I'm not particularly wedded to putting the Map in an interface or even
to using a Map at all. I'm really just looking for a good way to
ensure that ColorSets can only contain specific values rather than any
old Color that can be defined in Java. That's the part of the problem
that interests me. I have no formal Java training so I'm just trying
to figure out a good way to ensure that a given group of somethings,
in this case a ColorSet, is always a subset of another set.
Putting a Map<String,Color> in an interface will not enforce
any such guarantee on the classes that implement it. Making an
`enum SafeColor' would be a first step, and then you could write
interfaces whose methods took SafeColor parameters and returned
SafeColor values (or List<SafeColor>, etc.).
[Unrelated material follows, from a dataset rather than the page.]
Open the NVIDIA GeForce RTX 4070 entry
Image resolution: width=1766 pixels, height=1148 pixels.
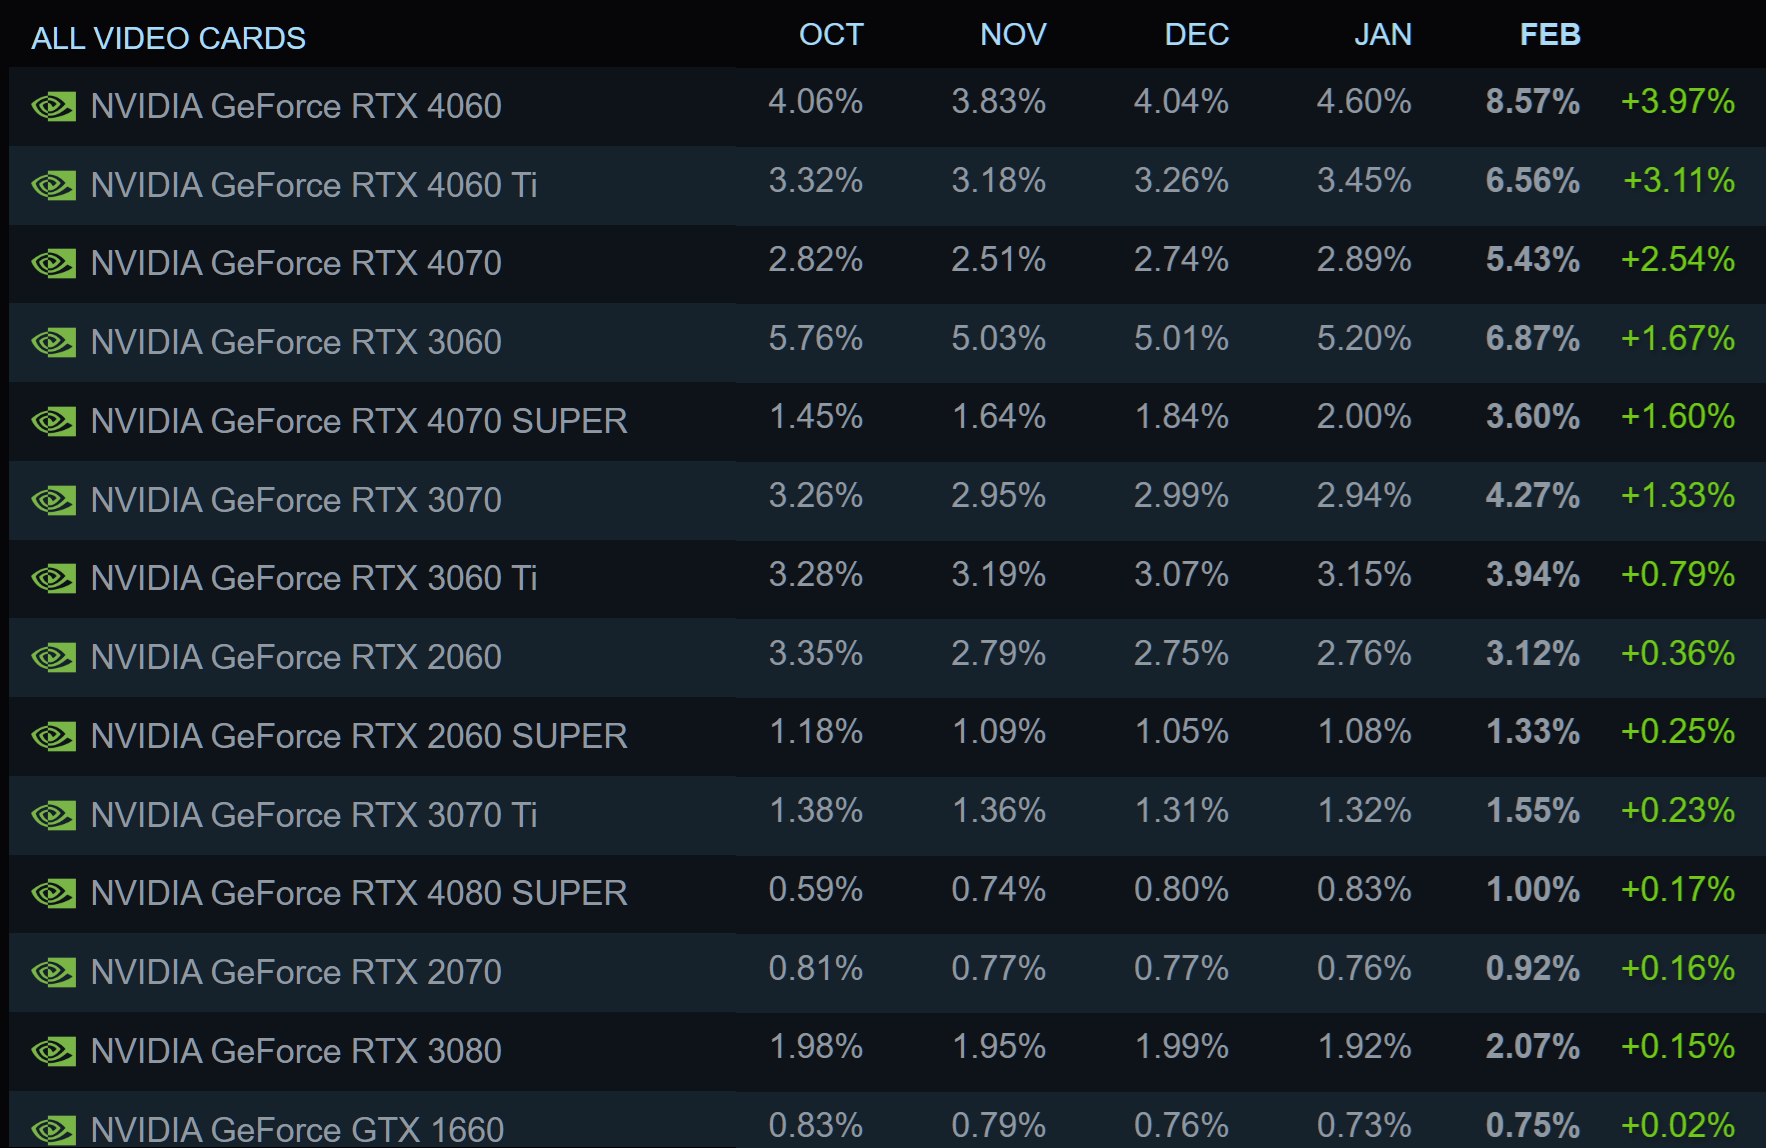coord(296,263)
If the interface
specifies methods that return plain Colors, though, there's no
way to guarantee that the Colors come from your chosen few.
Another example of the same issue might be two-letter country codes.
Given that there is a list of recognized two-letter country codes,
'us' for United States, 'ca' for Canada, etc., how could I ensure that
a group of country codes - let's say, a list of North American
countries - only contains legitimate country codes like 'us' and 'ca'
and no non-existent codes, like 'xx'? (Unlike the web-safe colors, the
list of country codes is mutable as new countries, like Slovakia,
emerge and countries like the Soviet Union disappear. But you get the
idea.)
One way would be to have a Country class, with a static
method like `Country getCountryForCode(String countryCode)'.
The caller hands it a (supposed) country code, and it returns
the designated Country or null (or throws up, if you prefer).
I do not see how an interface would be of any help here.